Any purported tender of shares in the Offer resulting directly or indirectly from a violation of these restrictions will be invalid and any purported tender of shares made by a person located in Australia, Hong Kong, Japan, Canada, New Zealand, Switzerland, South Africa or the US, or any agent, fiduciary or other intermediary acting on a non-discretionary basis for a principal giving instructions from or within Australia, Hong Kong, Japan, Canada, New Zealand, Switzerland , South Africa or the US will be invalid and will not be accepted. Each person who holds shares and participates in the Offer will certify to not being an Australian, Hong Kong, Japanese, Canadian, New Zealand, Switzerland, South African or US person, not being located or participating in the Offer from Australia, Hong Kong, Japan, Canada, New Zealand, Switzerland, South Africa or the US and not acting on a non-discretionary basis for a principal that is an Australian, Hong Kong, Japanese, Canadian, New Zealand, Switzerland, South African or US person, or that is located in or giving order to participate in the Offer from Australia, Hong Kong, Japan, Canada, New Zealand, Switzerland, South Africa or the US. The Bidder will not deliver any consideration relating to the Offer to Australia, Hong Kong, Japan, Canada, New Zealand, Switzerland, South Africa or the US.
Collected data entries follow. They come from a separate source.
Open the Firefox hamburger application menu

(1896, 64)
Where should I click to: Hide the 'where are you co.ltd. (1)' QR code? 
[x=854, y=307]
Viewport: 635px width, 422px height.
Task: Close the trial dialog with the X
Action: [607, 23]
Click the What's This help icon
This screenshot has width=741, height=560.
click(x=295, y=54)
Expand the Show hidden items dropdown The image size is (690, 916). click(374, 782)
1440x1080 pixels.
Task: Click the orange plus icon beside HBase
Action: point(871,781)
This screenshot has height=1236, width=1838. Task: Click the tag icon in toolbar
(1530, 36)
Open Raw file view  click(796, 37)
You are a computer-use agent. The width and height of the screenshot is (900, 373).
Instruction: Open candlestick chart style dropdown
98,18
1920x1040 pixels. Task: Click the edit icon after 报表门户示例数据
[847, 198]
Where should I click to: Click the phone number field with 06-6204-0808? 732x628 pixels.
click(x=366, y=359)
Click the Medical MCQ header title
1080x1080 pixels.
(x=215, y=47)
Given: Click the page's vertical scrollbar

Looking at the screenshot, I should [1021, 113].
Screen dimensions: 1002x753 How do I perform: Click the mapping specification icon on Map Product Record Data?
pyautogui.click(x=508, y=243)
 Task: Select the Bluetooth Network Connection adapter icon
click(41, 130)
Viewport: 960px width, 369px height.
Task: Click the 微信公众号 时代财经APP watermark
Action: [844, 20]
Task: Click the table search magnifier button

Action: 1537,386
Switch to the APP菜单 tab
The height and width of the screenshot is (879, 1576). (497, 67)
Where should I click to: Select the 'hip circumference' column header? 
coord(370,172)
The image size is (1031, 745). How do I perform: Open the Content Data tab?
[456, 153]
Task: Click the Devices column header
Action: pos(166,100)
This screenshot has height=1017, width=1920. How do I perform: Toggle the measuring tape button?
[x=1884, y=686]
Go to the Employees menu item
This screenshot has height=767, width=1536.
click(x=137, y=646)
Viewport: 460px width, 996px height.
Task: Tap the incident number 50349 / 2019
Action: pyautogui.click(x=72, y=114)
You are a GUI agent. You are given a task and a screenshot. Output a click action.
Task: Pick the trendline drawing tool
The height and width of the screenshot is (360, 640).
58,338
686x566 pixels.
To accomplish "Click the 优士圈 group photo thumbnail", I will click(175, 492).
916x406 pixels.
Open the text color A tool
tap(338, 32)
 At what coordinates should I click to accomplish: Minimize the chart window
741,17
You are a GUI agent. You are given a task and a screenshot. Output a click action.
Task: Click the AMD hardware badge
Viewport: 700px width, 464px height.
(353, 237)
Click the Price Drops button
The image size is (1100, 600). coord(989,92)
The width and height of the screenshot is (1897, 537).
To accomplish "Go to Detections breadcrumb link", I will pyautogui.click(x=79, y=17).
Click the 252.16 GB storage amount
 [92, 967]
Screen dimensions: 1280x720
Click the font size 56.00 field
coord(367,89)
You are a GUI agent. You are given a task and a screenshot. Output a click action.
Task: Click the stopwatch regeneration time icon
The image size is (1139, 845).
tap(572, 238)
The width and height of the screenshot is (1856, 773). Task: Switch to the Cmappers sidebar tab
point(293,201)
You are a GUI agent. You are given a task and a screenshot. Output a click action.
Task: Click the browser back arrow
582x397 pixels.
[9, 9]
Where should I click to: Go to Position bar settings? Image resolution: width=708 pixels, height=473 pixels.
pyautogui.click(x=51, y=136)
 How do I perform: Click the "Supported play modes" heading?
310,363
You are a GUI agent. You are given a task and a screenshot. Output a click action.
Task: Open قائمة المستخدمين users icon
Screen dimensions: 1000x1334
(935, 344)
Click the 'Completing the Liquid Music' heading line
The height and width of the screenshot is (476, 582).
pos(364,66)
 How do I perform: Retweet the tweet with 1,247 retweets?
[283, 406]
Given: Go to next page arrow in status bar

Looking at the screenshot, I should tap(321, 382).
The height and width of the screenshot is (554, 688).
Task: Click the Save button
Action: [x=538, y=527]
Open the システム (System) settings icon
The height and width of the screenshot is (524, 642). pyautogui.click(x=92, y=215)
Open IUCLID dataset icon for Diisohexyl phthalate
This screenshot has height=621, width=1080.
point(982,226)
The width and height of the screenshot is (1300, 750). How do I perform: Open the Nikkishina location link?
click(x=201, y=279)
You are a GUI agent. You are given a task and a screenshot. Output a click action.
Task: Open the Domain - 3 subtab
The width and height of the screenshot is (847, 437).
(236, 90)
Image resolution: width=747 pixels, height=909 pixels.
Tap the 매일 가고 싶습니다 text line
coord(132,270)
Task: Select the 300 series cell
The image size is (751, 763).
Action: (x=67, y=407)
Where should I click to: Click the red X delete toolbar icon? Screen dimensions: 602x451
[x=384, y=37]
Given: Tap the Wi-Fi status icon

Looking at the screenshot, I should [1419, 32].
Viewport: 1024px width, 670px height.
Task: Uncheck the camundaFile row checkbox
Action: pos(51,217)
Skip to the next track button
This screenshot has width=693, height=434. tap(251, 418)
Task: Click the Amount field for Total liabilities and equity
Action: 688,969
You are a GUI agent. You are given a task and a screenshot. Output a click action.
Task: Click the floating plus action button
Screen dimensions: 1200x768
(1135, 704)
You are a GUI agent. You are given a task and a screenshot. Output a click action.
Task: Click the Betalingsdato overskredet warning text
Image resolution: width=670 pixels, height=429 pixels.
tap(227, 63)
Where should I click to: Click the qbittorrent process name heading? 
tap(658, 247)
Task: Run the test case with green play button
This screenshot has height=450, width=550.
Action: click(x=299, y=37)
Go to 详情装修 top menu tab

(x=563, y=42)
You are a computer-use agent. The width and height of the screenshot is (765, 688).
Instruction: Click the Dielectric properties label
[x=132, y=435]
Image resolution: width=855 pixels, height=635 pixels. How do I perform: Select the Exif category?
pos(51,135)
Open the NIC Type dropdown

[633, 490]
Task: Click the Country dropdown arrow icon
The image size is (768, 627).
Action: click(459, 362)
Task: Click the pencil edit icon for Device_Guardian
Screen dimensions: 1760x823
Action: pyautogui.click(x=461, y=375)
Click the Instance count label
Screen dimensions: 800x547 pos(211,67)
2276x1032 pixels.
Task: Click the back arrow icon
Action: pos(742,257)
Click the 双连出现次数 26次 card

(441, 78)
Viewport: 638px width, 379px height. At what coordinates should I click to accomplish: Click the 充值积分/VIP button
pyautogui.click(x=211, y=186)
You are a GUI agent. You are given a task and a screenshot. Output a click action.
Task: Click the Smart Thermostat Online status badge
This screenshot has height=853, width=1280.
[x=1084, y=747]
This press release is not being, and must not be, sent to shareholders with registered addresses in Australia, Hong Kong, Japan, Canada, New Zealand, Switzerland, South Africa or the US. Banks, brokers, dealers and other nominees holding shares for persons in Australia, Hong Kong, Japan, Canada, New Zealand, Switzerland, South Africa or the US must not forward this press release or any other document related to the Offer to such persons.

The Offer, the information and documents contained in this press release are not being made, and have not been approved, by an authorised person for the purposes of section 21 of the Financial Services and Markets Act 2000, as amended (the “FSMA”). The communication of the information and documents contained in this press release to persons in the United Kingdom is exempt from the restrictions on financial promotions in section 21 of the FSMA on the basis that it is a communication by or on behalf of a body corporate which relates to a transaction to acquire shares in a body corporate and the object of the transaction may reasonably be regarded as being the acquisition of day to day control of the affairs of that body corporate within article 62 (Sale of body corporate) of the Financial Services and Markets Act 2000 (Financial Promotion) Order 2005.

This press release has been published in Swedish and English. In the event of any discrepancy in content between the two language versions, the Swedish version shall prevail.

Forward-looking information

Information in this press release relating to future events or circumstances, including information regarding future results, growth and other projections as well as benefits of the Offer, are forward-looking information. Such information may generally, but not always, be identified by the use of words such as “anticipates”, “expects”, “believes”, or similar expressions. By its nature, forward-looking information involves risk and uncertainty, because it relates to events which depend on circumstances that may occur in the future. Due to several factors, of which a number of them are outside the Bidder’s control, there are no guarantees to that actual results will not materially differ from the results expressed or implied by the forward-looking information. Any such forward-looking information only applies as per the date it was given and the Bidder do not have any obligation (and undertake no such obligation) to update or revise it, whether as a result of new information, future events or otherwise, except as required by applicable laws and regulations.